Glass is an indispensable material for numerous components in electronics, the semiconductor industry and sensor technology because it is light, scratch-resistant, temperature-resistant and very stable. With a thickness of only a few millimeters, such thin glass is the preferred material for high-quality automotive interiors, such as center consoles, rearview mirrors, door elements and speedometer units. In more than 50 percent of all thin-glass components for the automotive industry, the glass surfaces are functionalized by introducing extremely fine structures. These modifications are diverse: they range from improved, pleasant haptics to water-repellent and reflection-reducing surface properties.
Two main processes are currently used to structure the surface of thin glass. The most common method in industrial practice is chemical structuring. This achieves good results but uses extremely environmentally harmful etching agents such as hydrofluoric acid. The second method is replicative molding: the structures are inserted into the glass surface under very high process temperatures using a molding tool, while the glass is simultaneously brought into its final shape. Replicative molding also provides very good results, but the manufacturing costs as well as the consumption of raw materials and energy are clearly too high to be economically attractive and ecologically sustainable. For example, the wear on the molding tool is so high that it usually has to be replaced with a new one after about every tenth mold produced.

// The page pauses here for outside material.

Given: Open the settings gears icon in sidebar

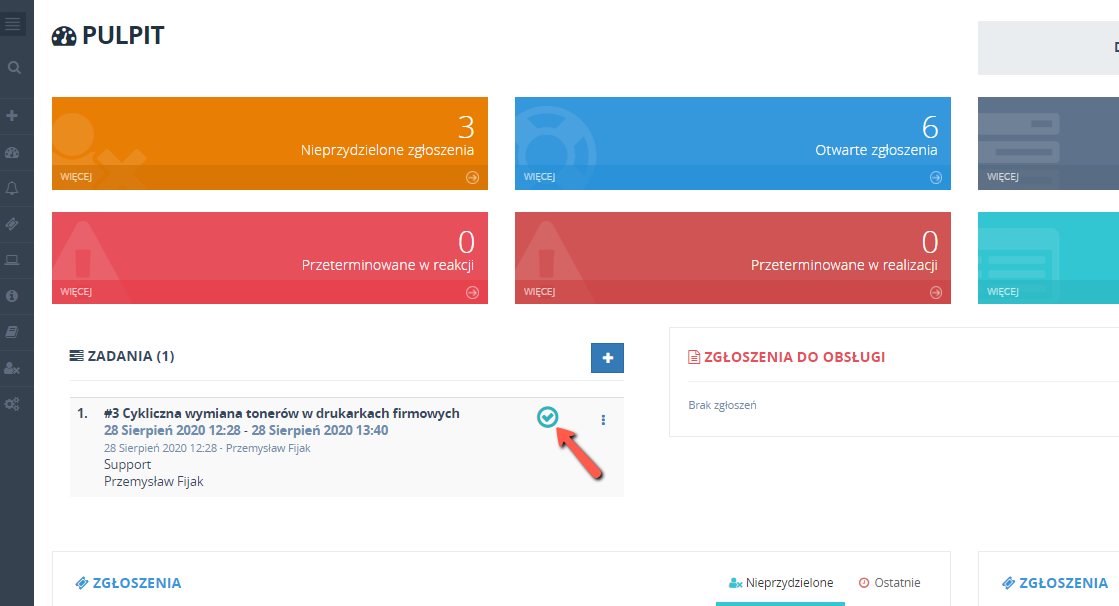Looking at the screenshot, I should (x=13, y=404).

The aim of the research project "EffF3D – Efficient functionalization of 3D-molded thin glass" is to develop an energy- and resource-saving process chain to mass produce complexly molded and functionalized thin glass. The approach is based on two technological pillars: upstream structuring of the glass blanks by laser structuring and subsequent non-isothermal glass forming.
Compared to conventional manufacturing routes, the new process chain will reduce energy consumption and CO2 emissions by over 60 percent in each case. The use of environmentally harmful chemicals can be completely eliminated. The project team is also aiming to significantly reduce production costs: The new method is expected to be around 50 percent cheaper than conventional processes.

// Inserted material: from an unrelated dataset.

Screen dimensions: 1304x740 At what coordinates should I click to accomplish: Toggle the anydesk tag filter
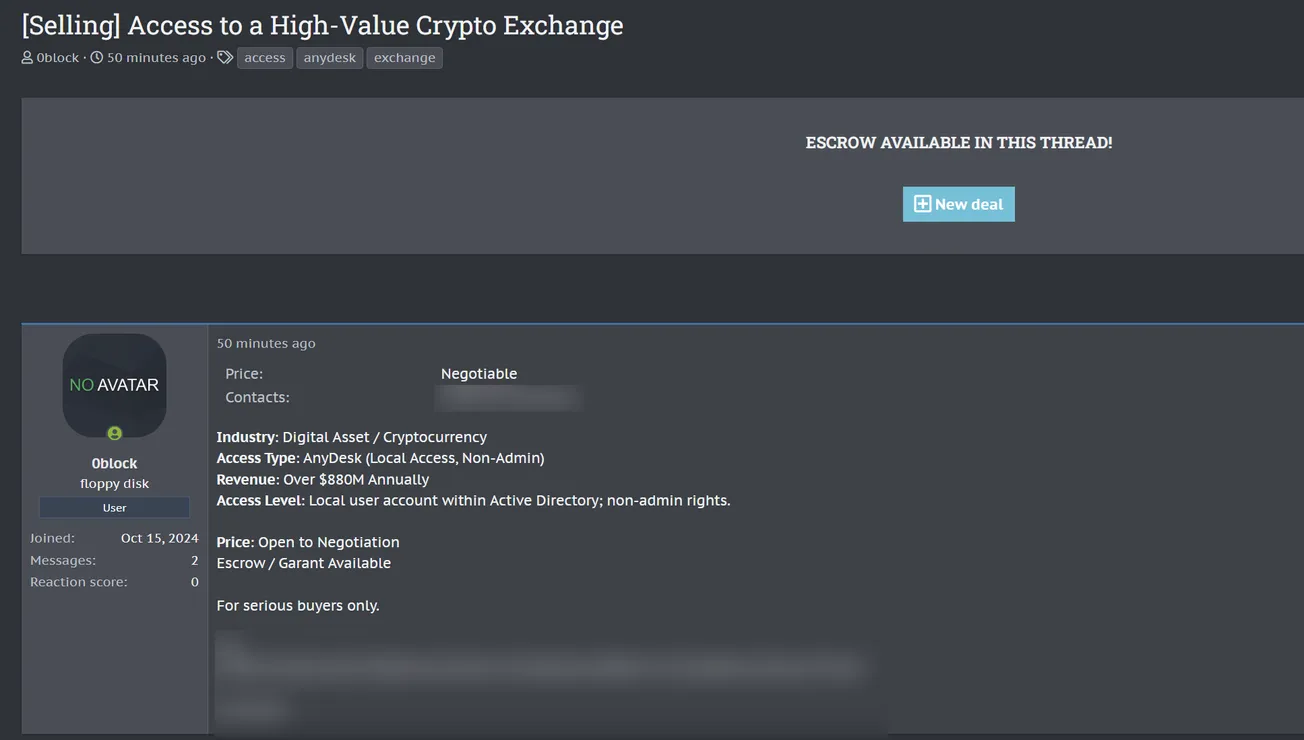[329, 57]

In the first phase of the project, the researchers will be working on how to sustainably and economically functionalize thin glass blanks using a laser. The upstream laser structuring process not only eliminates the need for chemicals, it also extends the lifetime of the forming tool by a factor of around ten, according to well-founded calculations. The team's goal is to provide the blanks with haptic, hydrophobic and optical functions of different size scales reproducibly at area rates of up to 1500 cm2/min.
Surface texturing with conventional laser systems is highly accurate, but too slow for mass production. To significantly reduce the time, the team is working with project partner LPKF SolarQuipment GmbH on developing a new tool system that consists of an ultrashort pulse laser with pulse durations of less than 10 picoseconds and ultrafast scanning systems known as polygon scanners. The use of polygon scanners massively accelerates structuring, but it only allows two-dimensional surfaces to be processed. For this reason, the structures are already introduced into the plain, two-dimensional surface of the glass blank before it is formed.
Since the structures are distorted during forming, the project partner ModuleWorks is developing a digital model to compensate for these distortions. To this end, the project team is implementing an FEM simulation of the glass's behavior while it is being formed. The compensation model serves as basis for the path planning of the laser system.
In the next step, the semi-finished, structured glass will be formed into the desired shape by the project partner Vitrum Technologies together with the partners FLABEG Automotive and Saint-Gobain Sekurit Deutschland under industrial conditions using non-isothermal forming. The aim is to achieve a cycle time of less than 100 seconds per glass component with structural distortions of only a few micrometers. Since pre-structured components have never been formed in this way before, one of the tasks in this stage of the project is to find out the ideal process temperature in order to form the glass in the best possible way without damaging the structures.
The team uses selected sensor technology to record process data to obtain as much information as possible about the forming process and make it as transparent as possible. The formed components are then characterized metrologically. In the event of deviations, the structural quality is optimized with the simulation model and further experimental tests.
Finally, the Fraunhofer IPT will analyze the entire process chain using detailed life cycle assessments based on numerous ecological criteria. The team will compare the calculated key figures with those of conventional process chains; in addition, it will also compare the manufacturing costs of the new process chain with those of conventional series production chains.
Upon completion of the project, the team will have developed a prototype laser system and an extension of a thin-glass forming system for use under realistic production conditions. In further research projects, the process chain will be adapted and further developed for numerous applications in consumer electronics, household electronics and medical technology.
The research project "EffF3D – Efficient functionalization of 3D-formed thin glass" is funded by the German Federal Ministry of Economics and Climate Protection (BMWK) within the 7th Energy Research Program of the German Federal Government.